Mr Njoka further claimed that Miguna never bothered to reclaim his Kenyan citizenship in the legally prescribed manner and that he did not disclose that he had another country’s citizenship.
But Miguna accused the ministry of violating the Constitution.
"The Constitution is clear that no one can invalidate or purport to cancel the citizenship of a Kenyan-born citizen. So, Matiang’i (Interior Cabinet secretary) has no authority - and I didn’t request him to 'take me home' as he claimed," he wrote.
He was reacting to a tweet on a Government Twitter handle named Nexus that read: "Miguna is headed home. The court ordered him released and the Interior ministry obeyed the orders and even assisted him with a flight ticket home."
The Government branded Miguna a "foreigner" before deporting him to Canada.
Dr Matiang’i signed his deportation order dated February 6.
“Miguna Miguna, who is not a citizen of Kenya and whose presence in Kenya is contrary to national interest, be removed from Kenya to his country of origin Canada,” wrote Matiang'i.
It is not clear what law the Government used to eject Miguna from Kenya as the Constitution guarantees him citizenship because he is Kenyan by birth. He was born in Nyando, Kisumu County, on December 31, 1967.
Miguna was driven from the Kajiado Law Courts and held at the Internal Container Depot (ICD) Police Station in Industrial Area before he was taken to the Jomo Kenyatta International Airport at about 6pm on Tuesday.

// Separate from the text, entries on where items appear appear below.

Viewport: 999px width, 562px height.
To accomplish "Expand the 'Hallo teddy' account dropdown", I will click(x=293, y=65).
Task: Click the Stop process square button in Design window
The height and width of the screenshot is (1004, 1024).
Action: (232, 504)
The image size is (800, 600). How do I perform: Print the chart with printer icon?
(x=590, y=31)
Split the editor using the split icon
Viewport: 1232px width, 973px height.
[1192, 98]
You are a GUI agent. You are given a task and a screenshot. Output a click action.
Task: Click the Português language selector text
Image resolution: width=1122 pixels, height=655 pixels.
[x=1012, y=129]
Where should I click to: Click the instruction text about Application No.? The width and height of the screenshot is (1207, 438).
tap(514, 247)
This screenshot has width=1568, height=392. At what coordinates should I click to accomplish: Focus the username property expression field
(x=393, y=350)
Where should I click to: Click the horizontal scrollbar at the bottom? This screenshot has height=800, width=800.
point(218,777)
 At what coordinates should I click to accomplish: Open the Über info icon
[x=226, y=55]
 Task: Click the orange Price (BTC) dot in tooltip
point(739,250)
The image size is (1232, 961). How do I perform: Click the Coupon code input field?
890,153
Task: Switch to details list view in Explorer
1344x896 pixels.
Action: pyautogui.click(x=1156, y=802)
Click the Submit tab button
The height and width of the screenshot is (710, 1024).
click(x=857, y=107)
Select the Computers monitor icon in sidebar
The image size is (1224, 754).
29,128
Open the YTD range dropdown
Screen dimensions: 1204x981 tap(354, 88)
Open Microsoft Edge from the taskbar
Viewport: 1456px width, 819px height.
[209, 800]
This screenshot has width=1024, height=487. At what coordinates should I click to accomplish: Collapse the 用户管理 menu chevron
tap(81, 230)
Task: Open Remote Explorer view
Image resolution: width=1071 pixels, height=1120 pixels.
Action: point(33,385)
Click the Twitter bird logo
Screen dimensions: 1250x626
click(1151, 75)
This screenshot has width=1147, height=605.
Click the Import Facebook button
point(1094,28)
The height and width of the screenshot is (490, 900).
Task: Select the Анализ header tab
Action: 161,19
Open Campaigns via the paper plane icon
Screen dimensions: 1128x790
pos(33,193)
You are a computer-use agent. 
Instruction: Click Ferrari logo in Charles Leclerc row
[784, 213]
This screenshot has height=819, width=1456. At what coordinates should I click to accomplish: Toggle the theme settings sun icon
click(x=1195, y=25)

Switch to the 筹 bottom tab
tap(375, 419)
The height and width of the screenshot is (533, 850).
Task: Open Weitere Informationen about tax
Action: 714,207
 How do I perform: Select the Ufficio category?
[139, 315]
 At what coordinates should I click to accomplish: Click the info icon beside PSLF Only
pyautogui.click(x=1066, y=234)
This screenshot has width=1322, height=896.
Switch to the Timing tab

Matiang’i had asked for Miguna’s immigration details on Monday. The details showed the lawyer had a Kenyan passport.
According to ministry officials, Matiang'i received a brief on Miguna's immigration status questioning the procedure he used to regain Kenyan citizenship.
This formed the basis for signing the deportation order.
Senior immigration officers were later spotted at the airport armed with the order as Miguna was put on a KLM flight departing Nairobi for Amsterdam at midnight.
Miguna's lawyers have challenged the Government's decision to deport him, describing it as "criminal".
“How do you deport a Kenyan? This country has been overrun by criminals,” said lawyer Nelson Havi.
Observers cited instances where Miguna's citizenship was never questioned.
Last year, Miguna ran for the Nairobi governor's seat after being cleared by the Directorate of Criminal Investigations, Ethics and Anti-Corruption Commission, Higher Education Loans Board and the Independent Electoral and Boundaries Commission (IEBC).
Critics of his deportation say a rigorous vetting process, which included verifying his citizenship, preceded his clearance to vie for the position.
But according to the Government, Miguna renewed his Canadian passport on June 16, 2017, effectively making him a foreigner. Another Government official argued that Miguna did not regain his Kenyan citizenship when he came back from Canada.
A number of lawyers disagree with the Government's argument.
“Under Article 16 of the Constitution, a Kenyan by birth, even if dual citizen, can never lose his citizenship. Under Article 17, a foreigner who acquired Kenyan citizenship can lose it. Miguna’s deportation violates our Constitution,” said Donald Kipkorir.
Miguna was supposed to be presented in court yesterday, after High Court judge Luka Kimaru barred the Director of Criminal Investigations and the Inspector General of Police from preferring any criminal charges against him.
The judge had earlier ruled the police bosses were guilty of disobeying court orders regarding his release.
Mr Kimaru had directed that police should present Miguna in court at 11am on Wednesday. Instead, he was arraigned in a magistrate's court in Kajiado County on Tuesday but did not plead to the charges preferred against him.
In Kajiado, the court ruled that Miguna should be taken before Kimaru in the High Court in Nairobi before 3pm on Tuesday for orders on his bail terms.